W czwartek z wizytą w Polsce przebywał zastępca sekretarza stanu USA John Rood - główny negocjator amerykańskiego systemu obrony przeciwrakietowej. Ocenił, że rozmowy w sprawie rozmieszczenia na terenie naszego kraju elementów tarczy antyrakietowej przebiegły "w duchu sojuszniczym". Zapewnił, że USA są gotowe współpracować z Rosją i na bieżąco konsultować z nią sprawy obrony przeciwrakietowej.

Po spotkaniu wiceminister spraw zagranicznych Witold Waszczykowski powiedział, że być może do wczesnej jesieni uda się uzgodnić porozumienie w sprawie rozmieszczenia na terenie Polski elementów amerykańskiej tarczy antyrakietowej. Zaznaczył, że wiele kwestii trzeba jeszcze wyjaśnić.

Warunki postawione przez Polskę w sprawie rozmieszczenia w naszym kraju elementów amerykańskiej tarczy antyrakietowej są wystarczająco twarde - ocenił minister ON Aleksander Szczygło.

Zdaniem szefa klubu SLD, byłego ministra obrony narodowej Jerzego Szmajdzińskiego, nie jest w interesie Polski, aby negocjacje w sprawie umieszczenia w naszym kraju elementów tarczy antyrakietowej zakończyły się szybko. Jego zdaniem, ważne będą decyzje budżetowe Kongresu Stanów Zjednoczonych i możliwa zmiana na amerykańskiej scenie politycznej. W 2008 roku w USA odbędą się wybory prezydenckie.
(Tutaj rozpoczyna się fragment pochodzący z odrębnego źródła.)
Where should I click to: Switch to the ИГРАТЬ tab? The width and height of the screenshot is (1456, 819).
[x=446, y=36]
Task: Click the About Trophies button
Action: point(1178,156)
Powraca pomysł, by ws. tarczy deczyję podjęli Polacy w referendum. Polska Partia Pracy i Zieloni 2004 podpisały w tej sprawie porozumienie o współpracy.

Pod koniec stycznia Amerykanie wystąpili z propozycją rozmów na temat ulokowania w Czechach stacji radarowej, a w Polsce bazy 10 rakiet przechwytujących ponad atmosferą pociski balistyczne. Projekt obrony przeciwrakietowej napotyka opór Demokratów, którzy opowiedzieli się w Kongresie za redukcją wydatków na ten projekt, w tym na bazę w Polsce.

W ubiegłym tygodniu odbyły się wstępne robocze rozmowy dotyczące statusu prawnego amerykańskiej bazy i jej szacowanego na 200 osób personelu.